■ EXERCISE PROMPT: What's needed is a full, exact retyping of the records.

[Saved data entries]
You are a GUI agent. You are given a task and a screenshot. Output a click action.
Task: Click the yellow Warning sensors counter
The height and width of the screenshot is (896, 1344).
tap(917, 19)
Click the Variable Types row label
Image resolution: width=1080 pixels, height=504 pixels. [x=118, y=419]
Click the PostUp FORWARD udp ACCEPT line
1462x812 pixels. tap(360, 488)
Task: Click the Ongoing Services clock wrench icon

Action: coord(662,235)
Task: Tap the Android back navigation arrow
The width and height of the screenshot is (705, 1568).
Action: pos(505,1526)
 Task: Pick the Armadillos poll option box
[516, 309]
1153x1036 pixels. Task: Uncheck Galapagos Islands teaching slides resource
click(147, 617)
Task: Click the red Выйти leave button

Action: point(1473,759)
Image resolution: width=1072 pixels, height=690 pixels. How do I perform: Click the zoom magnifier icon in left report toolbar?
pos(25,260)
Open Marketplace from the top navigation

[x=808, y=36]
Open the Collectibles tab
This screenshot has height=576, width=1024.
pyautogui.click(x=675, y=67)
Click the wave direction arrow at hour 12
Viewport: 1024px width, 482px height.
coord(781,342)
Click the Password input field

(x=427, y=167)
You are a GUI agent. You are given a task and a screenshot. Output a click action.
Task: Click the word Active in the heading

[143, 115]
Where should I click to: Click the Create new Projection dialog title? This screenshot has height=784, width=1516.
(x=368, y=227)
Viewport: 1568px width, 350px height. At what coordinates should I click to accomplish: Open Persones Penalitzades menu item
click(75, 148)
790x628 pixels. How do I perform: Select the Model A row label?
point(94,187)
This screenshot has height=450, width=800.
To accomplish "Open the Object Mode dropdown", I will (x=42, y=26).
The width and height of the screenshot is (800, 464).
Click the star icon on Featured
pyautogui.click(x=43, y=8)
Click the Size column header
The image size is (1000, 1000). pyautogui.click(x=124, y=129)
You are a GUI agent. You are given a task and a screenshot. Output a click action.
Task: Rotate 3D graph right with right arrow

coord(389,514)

■ TASK RESPONSE:
You are a GUI agent. You are given a task and a screenshot. Output a click action.
Task: Click the yellow Warning sensors counter
The height and width of the screenshot is (896, 1344).
tap(917, 19)
Click the Variable Types row label
Image resolution: width=1080 pixels, height=504 pixels. [x=118, y=419]
Click the PostUp FORWARD udp ACCEPT line
1462x812 pixels. tap(360, 488)
Task: Click the Ongoing Services clock wrench icon

Action: coord(662,235)
Task: Tap the Android back navigation arrow
The width and height of the screenshot is (705, 1568).
Action: pos(505,1526)
 Task: Pick the Armadillos poll option box
[516, 309]
1153x1036 pixels. Task: Uncheck Galapagos Islands teaching slides resource
click(147, 617)
Task: Click the red Выйти leave button

Action: point(1473,759)
Image resolution: width=1072 pixels, height=690 pixels. How do I perform: Click the zoom magnifier icon in left report toolbar?
pos(25,260)
Open Marketplace from the top navigation

[x=808, y=36]
Open the Collectibles tab
This screenshot has height=576, width=1024.
pyautogui.click(x=675, y=67)
Click the wave direction arrow at hour 12
Viewport: 1024px width, 482px height.
coord(781,342)
Click the Password input field

(x=427, y=167)
You are a GUI agent. You are given a task and a screenshot. Output a click action.
Task: Click the word Active in the heading

[143, 115]
Where should I click to: Click the Create new Projection dialog title? This screenshot has height=784, width=1516.
(x=368, y=227)
Viewport: 1568px width, 350px height. At what coordinates should I click to accomplish: Open Persones Penalitzades menu item
click(75, 148)
790x628 pixels. How do I perform: Select the Model A row label?
point(94,187)
This screenshot has height=450, width=800.
To accomplish "Open the Object Mode dropdown", I will (x=42, y=26).
The width and height of the screenshot is (800, 464).
Click the star icon on Featured
pyautogui.click(x=43, y=8)
Click the Size column header
The image size is (1000, 1000). pyautogui.click(x=124, y=129)
You are a GUI agent. You are given a task and a screenshot. Output a click action.
Task: Rotate 3D graph right with right arrow

coord(389,514)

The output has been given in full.